Il Dipartimento di Stato americano ha dichiarato venerdì in una nota che sta negando e revocando i visti a membri dell'Organizzazione per la Liberazione della Palestina (OLP) e dell'Autorità Palestinese (AP) in vista della prossima Assemblea Generale delle Nazioni Unite.
Durante l'incontro, si è discusso anche della peggioramento della situazione umanitaria a Gaza, ma i partecipanti erano profondamente divisi sull'opportunità di imporre ulteriori sanzioni a Israele.
La responsabile della politica estera dell'UE, Kaja Kallas, ha dichiarato in una conferenza stampa che, sebbene gli Stati membri concordino generalmente sulla gravità della situazione, non è stato raggiunto un consenso sulle misure specifiche da adottare.
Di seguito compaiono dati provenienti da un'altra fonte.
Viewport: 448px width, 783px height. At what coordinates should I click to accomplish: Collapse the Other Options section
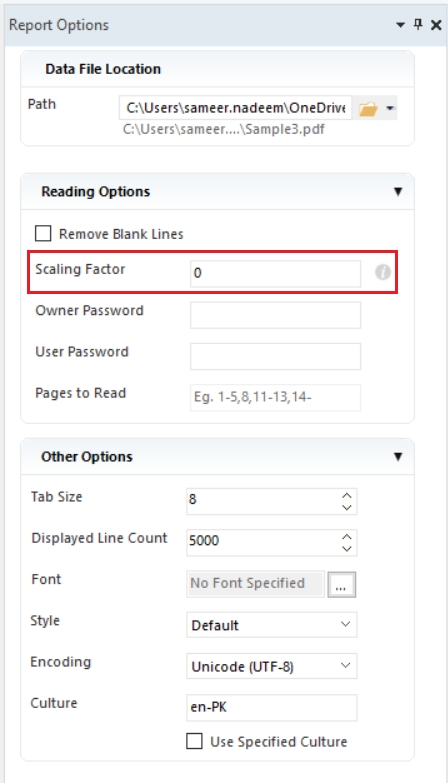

Il ministro degli Esteri danese, Lars Lokke Rasmussen, che ha presieduto la riunione, ha affermato che un numero crescente di Stati membri ritiene improbabile che Israele cambi rotta senza una pressione più forte.
Davanti al luogo della riunione, si sono radunati dei manifestanti per chiedere alla Danimarca e all'UE di intraprendere azioni più incisive in relazione alla crisi umanitaria a Gaza.